**TASK DETAILS**
A single stretch of the material below is to be transcribed exactly, starting at the line with "Click the link" and ending after the line with "You are a computer-use agent. The".
--------
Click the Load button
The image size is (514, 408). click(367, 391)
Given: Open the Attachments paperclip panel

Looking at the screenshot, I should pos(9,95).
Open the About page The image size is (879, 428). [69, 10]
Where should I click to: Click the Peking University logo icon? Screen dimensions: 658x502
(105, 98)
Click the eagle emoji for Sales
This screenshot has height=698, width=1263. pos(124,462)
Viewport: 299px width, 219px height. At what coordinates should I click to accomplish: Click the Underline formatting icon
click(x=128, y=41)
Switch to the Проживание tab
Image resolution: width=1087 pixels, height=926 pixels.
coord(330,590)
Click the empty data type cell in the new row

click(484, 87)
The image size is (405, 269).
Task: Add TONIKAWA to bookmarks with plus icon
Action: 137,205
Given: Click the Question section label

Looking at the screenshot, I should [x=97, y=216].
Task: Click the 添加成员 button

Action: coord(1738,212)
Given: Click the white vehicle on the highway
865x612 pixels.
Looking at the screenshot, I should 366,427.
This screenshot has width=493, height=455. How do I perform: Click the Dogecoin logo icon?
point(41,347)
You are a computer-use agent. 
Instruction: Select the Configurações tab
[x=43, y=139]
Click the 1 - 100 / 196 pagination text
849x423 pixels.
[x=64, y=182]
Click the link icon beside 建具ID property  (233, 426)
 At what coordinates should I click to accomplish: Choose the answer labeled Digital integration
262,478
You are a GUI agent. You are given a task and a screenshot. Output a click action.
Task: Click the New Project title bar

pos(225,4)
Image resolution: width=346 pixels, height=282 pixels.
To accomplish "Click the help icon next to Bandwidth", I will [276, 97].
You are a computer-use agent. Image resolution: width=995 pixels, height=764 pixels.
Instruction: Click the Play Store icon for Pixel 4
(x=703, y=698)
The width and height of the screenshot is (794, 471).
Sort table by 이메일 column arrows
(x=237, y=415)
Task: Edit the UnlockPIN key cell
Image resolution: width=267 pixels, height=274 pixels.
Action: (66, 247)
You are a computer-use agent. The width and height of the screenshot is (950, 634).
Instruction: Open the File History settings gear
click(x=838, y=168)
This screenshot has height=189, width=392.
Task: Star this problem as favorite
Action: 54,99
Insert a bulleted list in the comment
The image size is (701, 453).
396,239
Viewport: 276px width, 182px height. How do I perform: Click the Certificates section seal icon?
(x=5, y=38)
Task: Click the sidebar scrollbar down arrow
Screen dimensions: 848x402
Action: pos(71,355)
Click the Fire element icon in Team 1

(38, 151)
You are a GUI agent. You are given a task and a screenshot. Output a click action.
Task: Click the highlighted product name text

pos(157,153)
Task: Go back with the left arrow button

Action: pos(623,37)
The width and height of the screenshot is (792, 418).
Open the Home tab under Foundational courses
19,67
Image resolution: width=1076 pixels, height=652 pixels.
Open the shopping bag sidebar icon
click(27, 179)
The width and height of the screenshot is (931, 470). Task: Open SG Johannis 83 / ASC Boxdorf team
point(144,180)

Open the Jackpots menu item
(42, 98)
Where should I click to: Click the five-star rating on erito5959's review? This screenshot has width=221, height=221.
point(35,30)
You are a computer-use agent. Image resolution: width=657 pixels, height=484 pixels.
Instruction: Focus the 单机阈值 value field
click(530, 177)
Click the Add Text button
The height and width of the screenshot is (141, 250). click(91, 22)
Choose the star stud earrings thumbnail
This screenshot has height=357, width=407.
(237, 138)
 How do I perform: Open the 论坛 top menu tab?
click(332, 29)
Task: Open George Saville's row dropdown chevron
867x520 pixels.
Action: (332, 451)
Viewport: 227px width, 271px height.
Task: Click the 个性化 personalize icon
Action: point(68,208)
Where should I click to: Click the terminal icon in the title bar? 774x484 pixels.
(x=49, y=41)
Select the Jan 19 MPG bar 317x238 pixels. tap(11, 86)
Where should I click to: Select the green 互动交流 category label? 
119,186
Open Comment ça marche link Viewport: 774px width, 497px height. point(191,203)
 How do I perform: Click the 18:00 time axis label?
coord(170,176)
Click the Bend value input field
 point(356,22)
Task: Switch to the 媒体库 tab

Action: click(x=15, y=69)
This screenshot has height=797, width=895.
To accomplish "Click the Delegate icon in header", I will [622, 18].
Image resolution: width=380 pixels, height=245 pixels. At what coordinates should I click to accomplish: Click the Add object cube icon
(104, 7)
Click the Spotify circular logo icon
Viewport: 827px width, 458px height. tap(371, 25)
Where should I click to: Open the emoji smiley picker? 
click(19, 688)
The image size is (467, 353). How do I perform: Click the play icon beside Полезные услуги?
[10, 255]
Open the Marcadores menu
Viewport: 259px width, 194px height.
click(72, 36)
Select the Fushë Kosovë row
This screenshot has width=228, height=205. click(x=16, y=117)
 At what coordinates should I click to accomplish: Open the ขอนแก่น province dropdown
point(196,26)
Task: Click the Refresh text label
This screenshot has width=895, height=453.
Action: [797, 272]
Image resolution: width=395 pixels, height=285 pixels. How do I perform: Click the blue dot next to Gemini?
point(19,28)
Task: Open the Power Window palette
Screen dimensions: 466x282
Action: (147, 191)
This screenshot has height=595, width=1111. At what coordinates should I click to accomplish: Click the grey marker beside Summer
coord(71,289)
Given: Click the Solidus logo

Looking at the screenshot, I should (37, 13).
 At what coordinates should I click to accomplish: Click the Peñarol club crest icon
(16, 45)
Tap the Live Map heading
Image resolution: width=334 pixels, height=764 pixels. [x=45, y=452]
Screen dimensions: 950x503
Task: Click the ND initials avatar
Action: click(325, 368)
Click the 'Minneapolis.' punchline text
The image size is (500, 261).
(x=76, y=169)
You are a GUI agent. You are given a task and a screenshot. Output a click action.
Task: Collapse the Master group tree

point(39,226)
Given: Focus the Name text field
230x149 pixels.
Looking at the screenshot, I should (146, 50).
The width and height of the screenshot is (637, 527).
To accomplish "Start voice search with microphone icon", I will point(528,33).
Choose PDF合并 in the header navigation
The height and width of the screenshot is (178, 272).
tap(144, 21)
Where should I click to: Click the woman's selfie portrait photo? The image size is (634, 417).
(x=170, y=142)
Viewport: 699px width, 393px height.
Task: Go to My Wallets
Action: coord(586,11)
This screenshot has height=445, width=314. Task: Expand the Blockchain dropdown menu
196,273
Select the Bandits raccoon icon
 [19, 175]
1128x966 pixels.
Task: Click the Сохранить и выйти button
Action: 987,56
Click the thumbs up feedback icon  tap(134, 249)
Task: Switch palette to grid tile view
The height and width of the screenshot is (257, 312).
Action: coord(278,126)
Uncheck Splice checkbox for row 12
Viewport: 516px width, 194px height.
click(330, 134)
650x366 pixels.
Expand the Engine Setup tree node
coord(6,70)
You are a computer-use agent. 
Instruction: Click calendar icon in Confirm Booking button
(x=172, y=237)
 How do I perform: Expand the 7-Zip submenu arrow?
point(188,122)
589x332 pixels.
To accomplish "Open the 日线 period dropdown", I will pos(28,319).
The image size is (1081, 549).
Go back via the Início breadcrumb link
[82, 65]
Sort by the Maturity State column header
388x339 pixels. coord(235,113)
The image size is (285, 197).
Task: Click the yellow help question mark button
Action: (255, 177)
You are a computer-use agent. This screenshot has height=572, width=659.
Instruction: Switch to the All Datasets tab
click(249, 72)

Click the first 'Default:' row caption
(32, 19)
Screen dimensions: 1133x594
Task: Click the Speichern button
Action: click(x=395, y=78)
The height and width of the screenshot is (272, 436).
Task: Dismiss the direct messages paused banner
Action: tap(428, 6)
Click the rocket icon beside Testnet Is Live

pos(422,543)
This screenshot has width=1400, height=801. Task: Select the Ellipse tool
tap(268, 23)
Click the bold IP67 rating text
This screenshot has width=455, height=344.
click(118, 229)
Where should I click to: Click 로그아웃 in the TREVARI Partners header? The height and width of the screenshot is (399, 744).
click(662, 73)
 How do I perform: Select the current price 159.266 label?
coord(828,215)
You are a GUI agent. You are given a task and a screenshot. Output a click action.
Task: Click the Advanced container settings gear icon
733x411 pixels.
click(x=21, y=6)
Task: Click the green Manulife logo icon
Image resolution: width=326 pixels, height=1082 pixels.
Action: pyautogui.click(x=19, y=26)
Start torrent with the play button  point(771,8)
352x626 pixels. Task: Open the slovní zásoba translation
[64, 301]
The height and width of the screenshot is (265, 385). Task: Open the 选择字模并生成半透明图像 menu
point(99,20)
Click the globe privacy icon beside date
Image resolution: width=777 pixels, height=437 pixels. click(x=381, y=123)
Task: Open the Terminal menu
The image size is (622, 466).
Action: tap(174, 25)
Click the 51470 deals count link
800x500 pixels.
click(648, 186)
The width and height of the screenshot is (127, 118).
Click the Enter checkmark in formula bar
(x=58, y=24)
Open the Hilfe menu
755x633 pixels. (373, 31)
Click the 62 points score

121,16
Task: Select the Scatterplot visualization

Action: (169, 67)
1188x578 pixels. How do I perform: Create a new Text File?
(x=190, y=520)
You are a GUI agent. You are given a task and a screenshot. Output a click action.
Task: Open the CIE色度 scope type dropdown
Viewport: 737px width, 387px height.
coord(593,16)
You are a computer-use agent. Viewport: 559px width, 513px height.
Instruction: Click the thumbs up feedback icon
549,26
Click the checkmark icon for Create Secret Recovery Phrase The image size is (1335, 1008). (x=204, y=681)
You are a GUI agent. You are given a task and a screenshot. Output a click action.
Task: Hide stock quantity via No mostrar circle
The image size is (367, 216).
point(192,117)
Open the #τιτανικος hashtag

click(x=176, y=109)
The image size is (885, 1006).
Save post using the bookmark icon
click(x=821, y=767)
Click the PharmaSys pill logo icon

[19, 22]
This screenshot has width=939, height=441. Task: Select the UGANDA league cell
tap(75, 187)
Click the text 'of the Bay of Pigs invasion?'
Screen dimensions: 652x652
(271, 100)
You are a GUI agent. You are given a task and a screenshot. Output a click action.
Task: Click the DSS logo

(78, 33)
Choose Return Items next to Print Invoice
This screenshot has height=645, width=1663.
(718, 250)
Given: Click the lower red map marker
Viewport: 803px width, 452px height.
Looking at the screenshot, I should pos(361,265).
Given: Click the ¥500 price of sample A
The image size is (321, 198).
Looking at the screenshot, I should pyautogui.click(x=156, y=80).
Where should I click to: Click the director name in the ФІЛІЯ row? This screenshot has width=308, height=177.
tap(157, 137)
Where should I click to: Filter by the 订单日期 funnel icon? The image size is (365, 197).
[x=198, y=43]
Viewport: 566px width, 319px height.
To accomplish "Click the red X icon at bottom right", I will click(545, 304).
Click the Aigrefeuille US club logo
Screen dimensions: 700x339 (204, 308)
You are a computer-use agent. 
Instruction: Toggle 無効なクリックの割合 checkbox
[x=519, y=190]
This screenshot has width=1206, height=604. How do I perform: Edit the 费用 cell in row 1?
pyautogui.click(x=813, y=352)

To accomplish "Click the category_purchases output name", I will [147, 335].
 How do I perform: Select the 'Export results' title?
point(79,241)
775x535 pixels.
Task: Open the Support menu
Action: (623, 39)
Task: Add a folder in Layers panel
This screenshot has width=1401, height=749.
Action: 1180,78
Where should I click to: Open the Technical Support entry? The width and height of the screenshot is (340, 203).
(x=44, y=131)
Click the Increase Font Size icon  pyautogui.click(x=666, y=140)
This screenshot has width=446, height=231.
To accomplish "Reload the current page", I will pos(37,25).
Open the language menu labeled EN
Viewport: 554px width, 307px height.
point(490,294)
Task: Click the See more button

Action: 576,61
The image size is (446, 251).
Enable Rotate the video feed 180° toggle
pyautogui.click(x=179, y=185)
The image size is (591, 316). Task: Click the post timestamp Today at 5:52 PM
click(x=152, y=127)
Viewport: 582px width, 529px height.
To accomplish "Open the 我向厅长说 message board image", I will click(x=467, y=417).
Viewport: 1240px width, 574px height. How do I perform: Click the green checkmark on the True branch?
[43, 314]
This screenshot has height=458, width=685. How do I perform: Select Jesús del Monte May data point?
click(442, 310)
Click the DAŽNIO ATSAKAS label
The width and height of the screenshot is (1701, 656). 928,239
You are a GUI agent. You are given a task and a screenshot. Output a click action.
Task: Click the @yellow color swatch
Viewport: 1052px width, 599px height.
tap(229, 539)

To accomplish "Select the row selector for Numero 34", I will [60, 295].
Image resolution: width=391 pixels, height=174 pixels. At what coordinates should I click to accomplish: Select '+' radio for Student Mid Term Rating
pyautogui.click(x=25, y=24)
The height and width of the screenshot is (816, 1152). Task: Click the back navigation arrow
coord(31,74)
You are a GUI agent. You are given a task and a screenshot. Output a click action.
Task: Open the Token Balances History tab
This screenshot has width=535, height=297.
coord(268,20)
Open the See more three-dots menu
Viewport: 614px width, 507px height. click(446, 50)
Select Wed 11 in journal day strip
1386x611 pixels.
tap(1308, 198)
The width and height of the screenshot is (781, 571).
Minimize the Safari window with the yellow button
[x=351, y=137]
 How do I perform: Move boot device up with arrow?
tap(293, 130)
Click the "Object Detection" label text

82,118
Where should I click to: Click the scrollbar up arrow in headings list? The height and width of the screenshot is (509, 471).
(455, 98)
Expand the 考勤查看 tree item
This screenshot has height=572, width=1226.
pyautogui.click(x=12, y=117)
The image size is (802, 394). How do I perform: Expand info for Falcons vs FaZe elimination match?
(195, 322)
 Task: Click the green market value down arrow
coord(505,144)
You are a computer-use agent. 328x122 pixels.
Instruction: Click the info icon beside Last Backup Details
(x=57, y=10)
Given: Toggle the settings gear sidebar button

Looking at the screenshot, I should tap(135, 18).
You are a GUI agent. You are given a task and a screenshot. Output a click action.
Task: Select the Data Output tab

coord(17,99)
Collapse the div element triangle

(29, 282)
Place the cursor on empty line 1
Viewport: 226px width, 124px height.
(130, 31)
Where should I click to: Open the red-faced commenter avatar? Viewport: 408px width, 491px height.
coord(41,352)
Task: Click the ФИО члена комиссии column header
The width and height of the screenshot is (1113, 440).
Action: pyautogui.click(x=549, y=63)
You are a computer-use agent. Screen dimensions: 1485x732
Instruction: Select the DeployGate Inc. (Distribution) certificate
--------
**RESULT**
Click the link icon beside 建具ID property  (233, 426)
 At what coordinates should I click to accomplish: Choose the answer labeled Digital integration
262,478
You are a GUI agent. You are given a task and a screenshot. Output a click action.
Task: Click the New Project title bar

pos(225,4)
Image resolution: width=346 pixels, height=282 pixels.
To accomplish "Click the help icon next to Bandwidth", I will [276, 97].
You are a computer-use agent. Image resolution: width=995 pixels, height=764 pixels.
Instruction: Click the Play Store icon for Pixel 4
(x=703, y=698)
The width and height of the screenshot is (794, 471).
Sort table by 이메일 column arrows
(x=237, y=415)
Task: Edit the UnlockPIN key cell
Image resolution: width=267 pixels, height=274 pixels.
Action: (66, 247)
You are a computer-use agent. The width and height of the screenshot is (950, 634).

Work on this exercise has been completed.